ABOUT THIS EXERCISE: Beginning with the line that holds "Given: Open the FAQs footer link" and ending with the last line below, please copy every line exactly, add nothing, and leave out the pictures.

[Stored records]

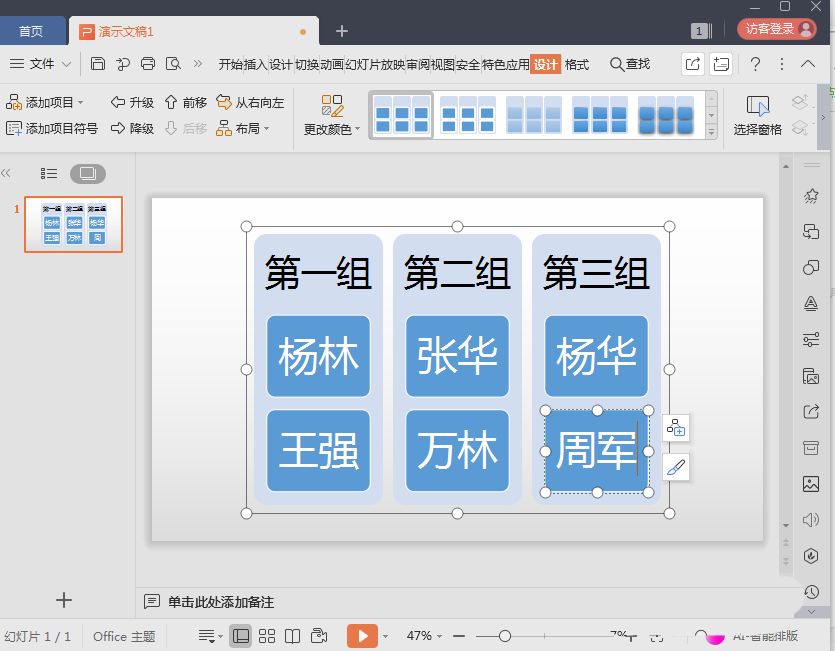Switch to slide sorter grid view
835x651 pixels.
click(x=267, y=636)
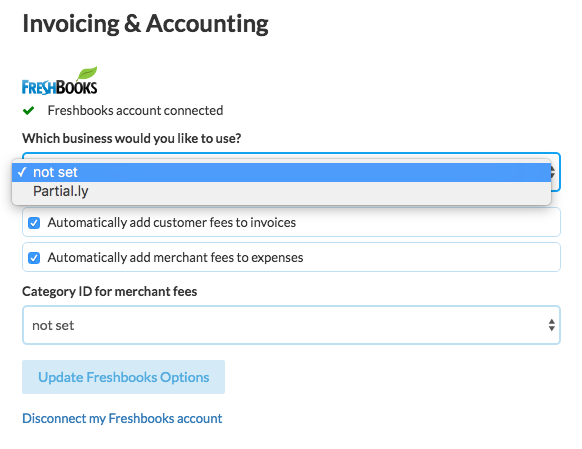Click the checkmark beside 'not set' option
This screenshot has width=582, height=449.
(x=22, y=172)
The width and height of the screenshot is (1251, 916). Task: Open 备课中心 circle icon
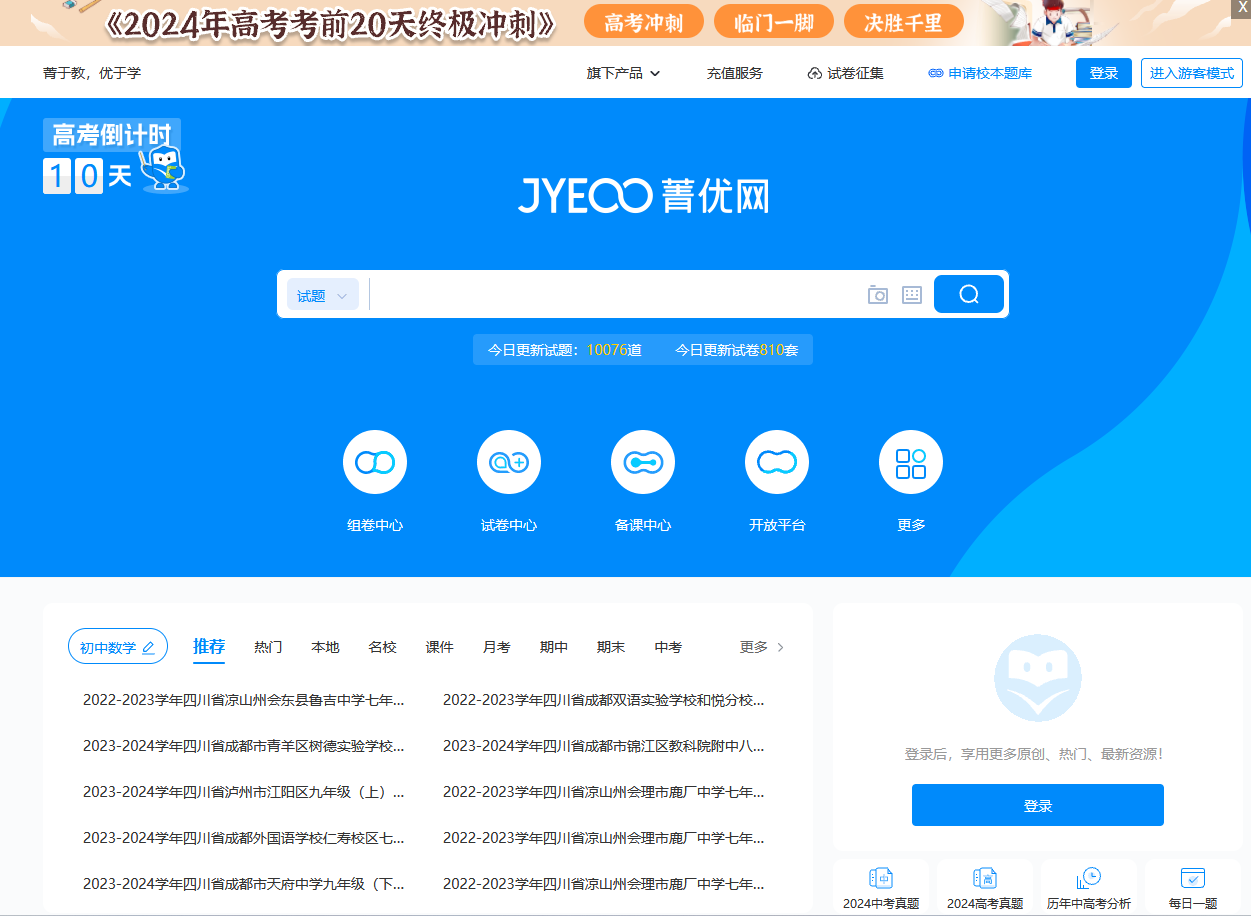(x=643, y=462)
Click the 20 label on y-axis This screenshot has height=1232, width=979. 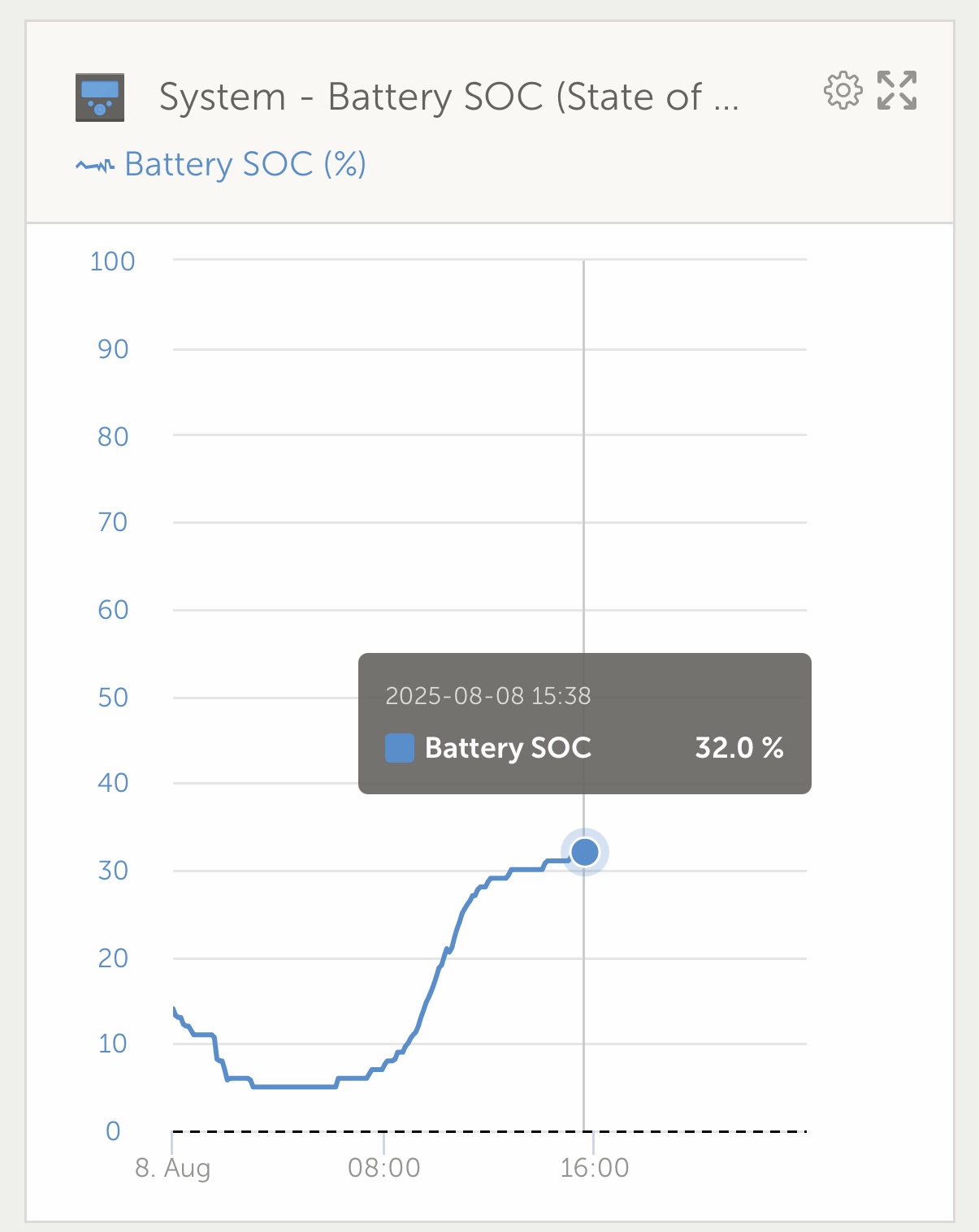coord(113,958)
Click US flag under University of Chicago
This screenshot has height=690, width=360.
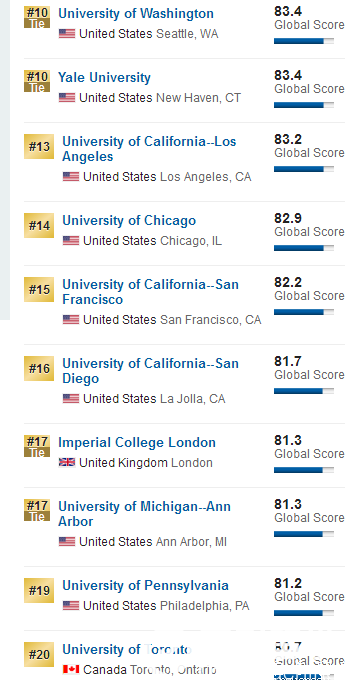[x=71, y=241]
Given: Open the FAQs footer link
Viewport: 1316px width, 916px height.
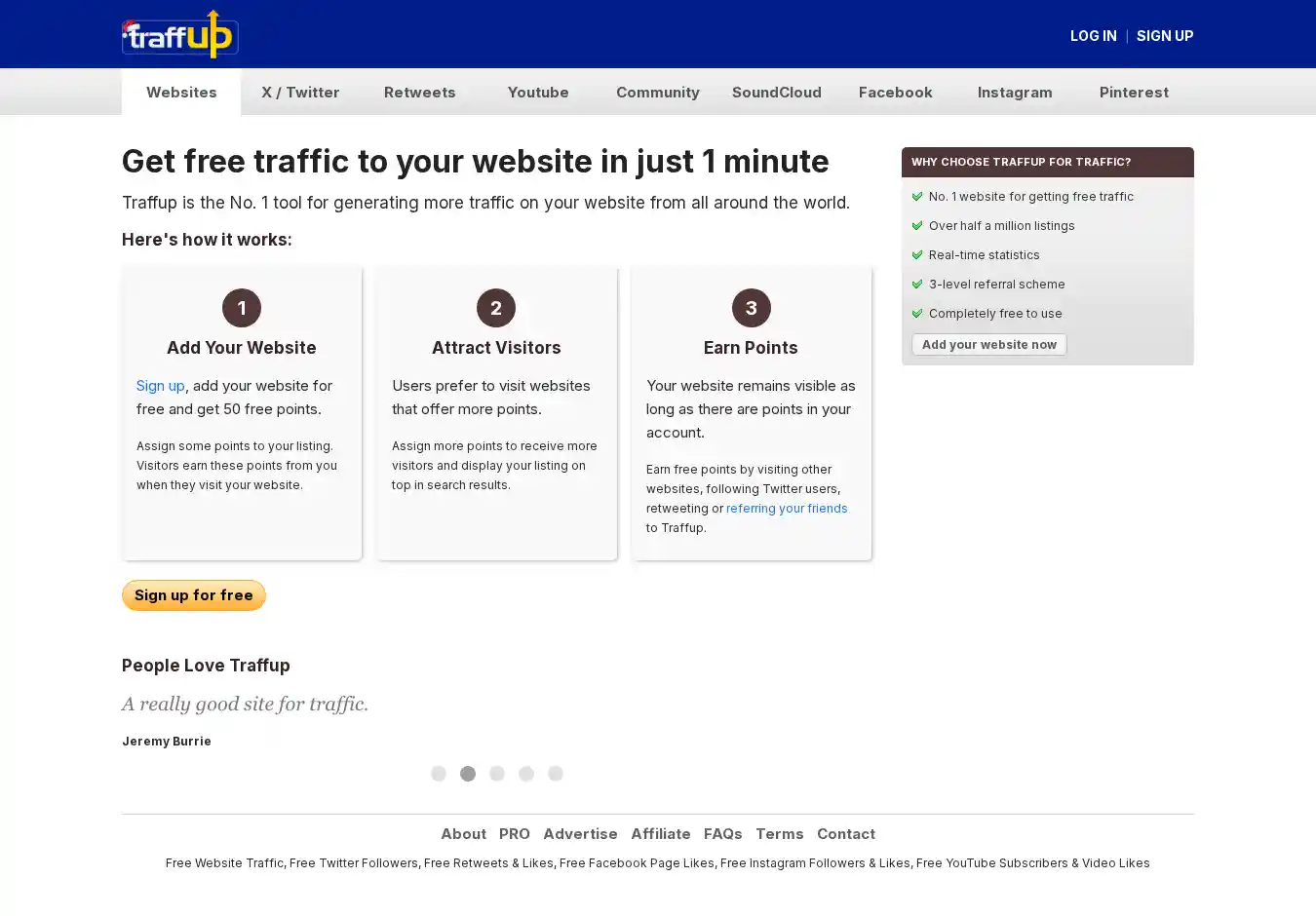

ANSWER BOX:
Given: Open the FAQs footer link
Viewport: 1316px width, 916px height.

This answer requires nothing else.